Which lines of the records contain the string "click"? Filter them out and copy each one, counting only matches with the same uppercase and lowercase letters.

-------- Given records

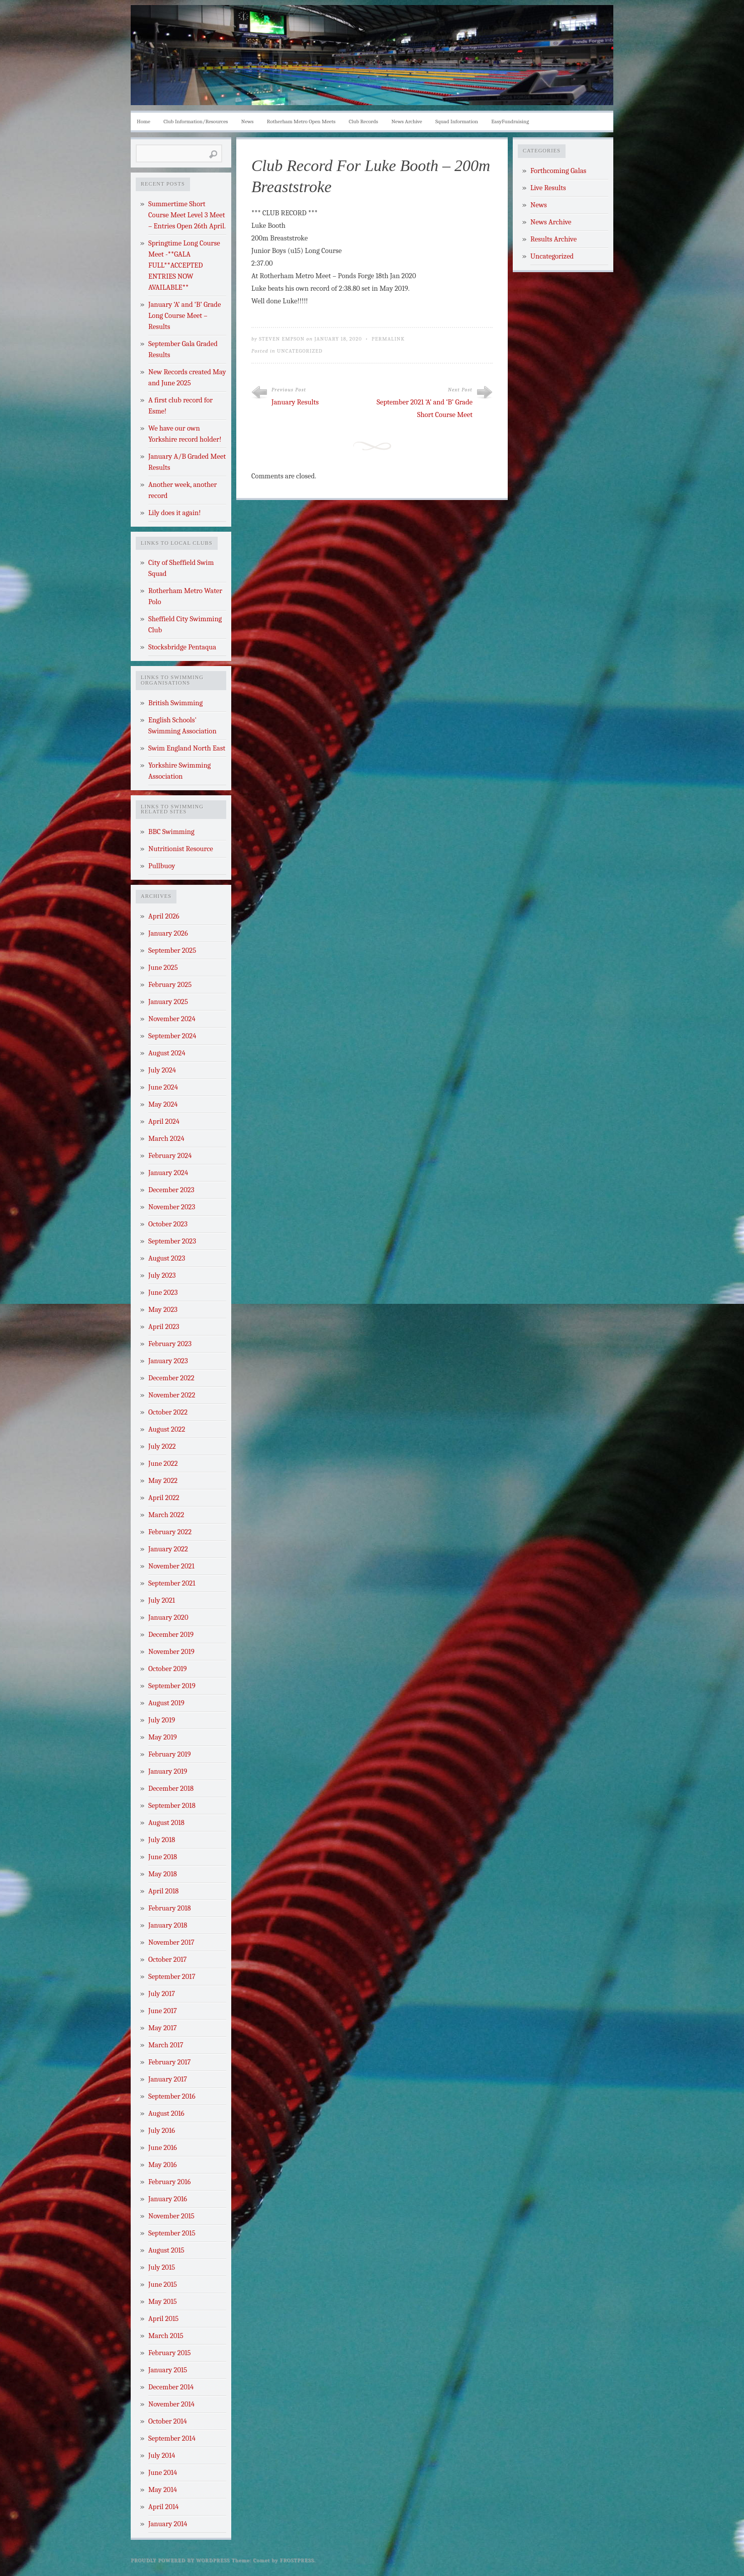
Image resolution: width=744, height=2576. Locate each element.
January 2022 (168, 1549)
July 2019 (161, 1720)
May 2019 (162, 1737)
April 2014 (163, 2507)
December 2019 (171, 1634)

----------------
-------- Given records

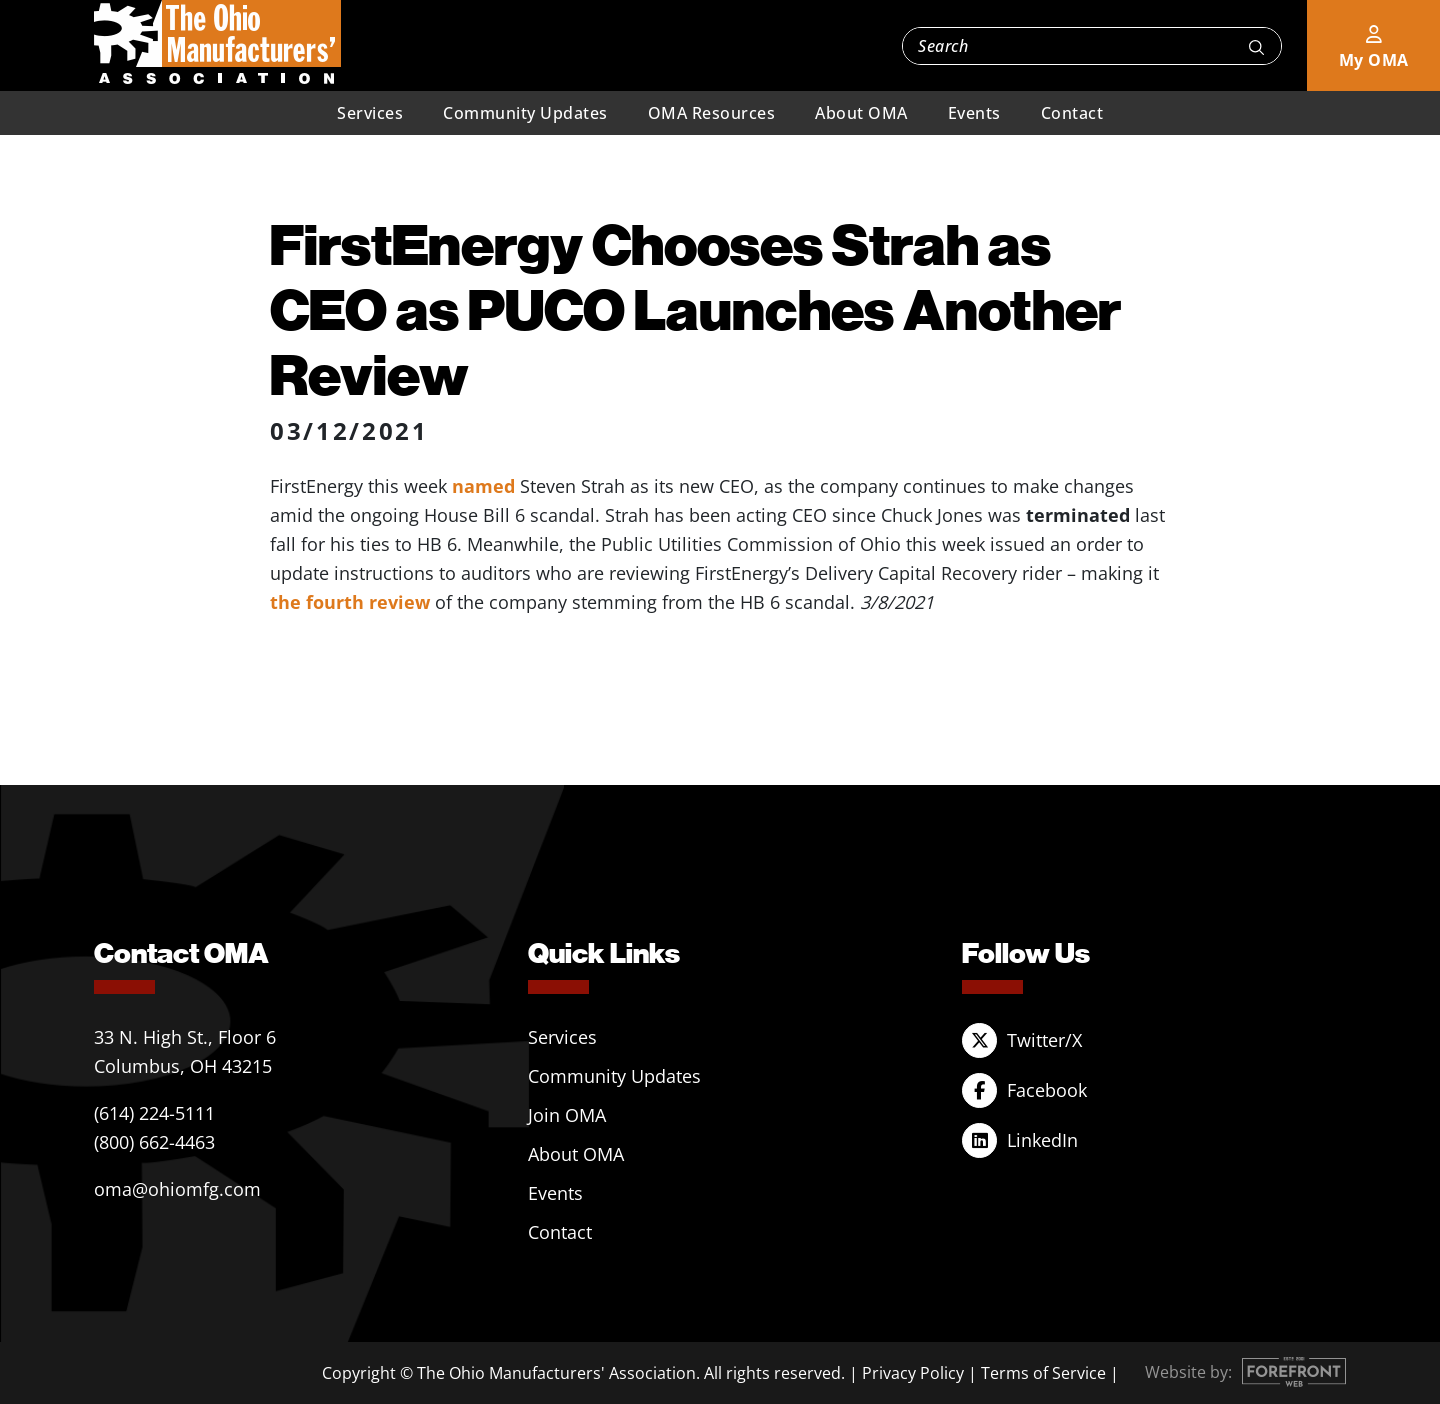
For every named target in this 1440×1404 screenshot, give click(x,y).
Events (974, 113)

----------------

Exercise result:
For every named target in this 1440×1404 screenshot, give click(x,y).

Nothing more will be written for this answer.